Smart Home Safety Tips

Like anything connected to the internet, smart homes are prone to hackers if you don’t have the proper protection. Cyber security experts say that every aspect of a smart home can potentially be hacked, even your fridge and baby monitor.

Which devices are the most likely to get hacked?

There are three tiers:

  • Devices outside the home are the most vulnerable. These are your doorbells, garage openers, and sprinkler systems.
  • Devices inside the home that can be accessed through remote locations like your phone or computer at work are lower risk but not exempt. These are your thermostats, smart bulbs, baby monitors, door locks, and security systems.
  • Other in-home devices, such as your fridge and ovens, are lower on the list, but the possibility still exists if they use Bluetooth or your wireless network.

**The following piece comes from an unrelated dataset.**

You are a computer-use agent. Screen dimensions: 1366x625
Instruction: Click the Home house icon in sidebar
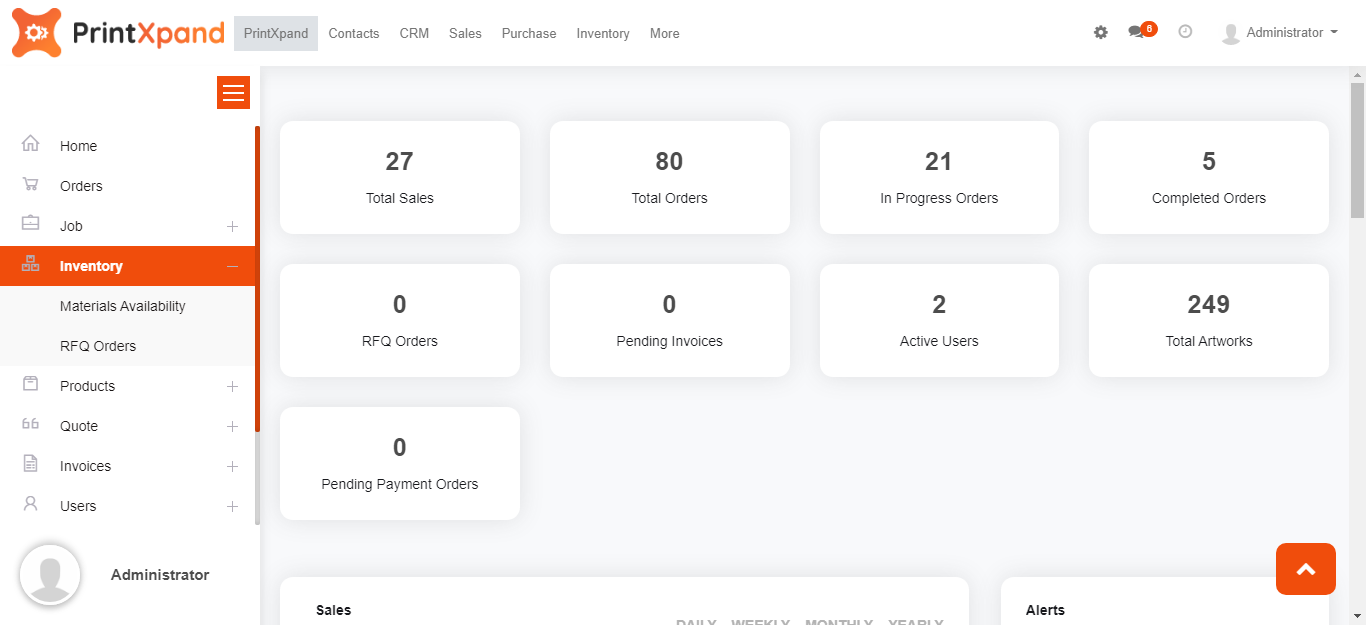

While it seems odd to hack a fridge, by doing so, they can connect to the rest of your network. They don’t care about the contents of your deli drawer, but they can quickly jump from that to your in-house speaker system, which includes microphones.

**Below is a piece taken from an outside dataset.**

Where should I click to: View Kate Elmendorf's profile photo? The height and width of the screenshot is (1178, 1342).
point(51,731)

What can you do to protect your home?

Nothing can protect it 100%, but there are certain precautions you can take. We’ll cover a few here.

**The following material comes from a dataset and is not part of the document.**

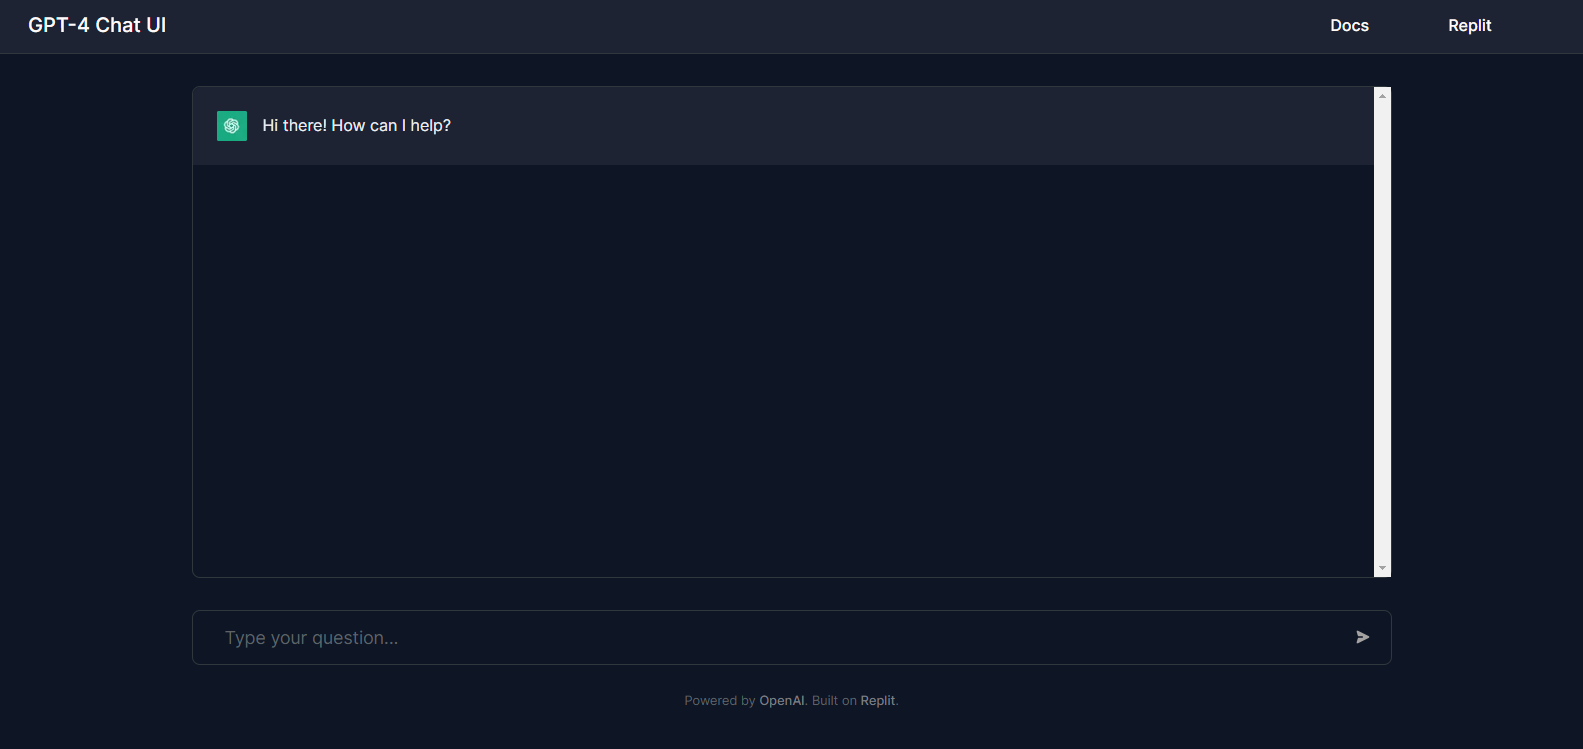Click the Powered by footer text
The height and width of the screenshot is (749, 1583).
(719, 701)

  • Make sure your wifi connection is secure.
    • This means you should only purchase a router from a well-known company and immediately change the network’s name and give it a new password.
    • Consider creating a second network within the home for your smart devices that don’t connect to your computers and security system.
  • Choose a strong password and change it frequently.
    • In today’s age, it can be easy to guess your password. Make sure you aren’t using anyone’s name or birthday, and consider using capital letters in the middle of a word.
  • Register each device with the company you purchased it from.
    • You want to do every software date available, as many hold security protections once issues are found. To do this, you need the device registered with the manufacturer.
  • Get your devices professionally installed.
    • Yes, DIY will save you some money, but the professionals know how to keep your network secure and connect each device to the safest network.
  • If you aren’t using it, unplug it.
    • Any device that isn’t in use needs to be off when latent. While this won’t work for your fridge, you can turn off the smart capabilities if you’re heading out of town.
  • If you plan to sell the devices, reset them.
    • Smart home devices have high resale value, which means when you’re ready to upgrade them, you’ll probably be trading them in or selling them in an online marketplace. If you don’t factory reset, you can be handing your information over to anyone and everyone.

Don’t let this deter you from getting a smart home altogether. This will be the new normal sooner than later. Just be sure you’re following the guidelines, and you’ll be good to go!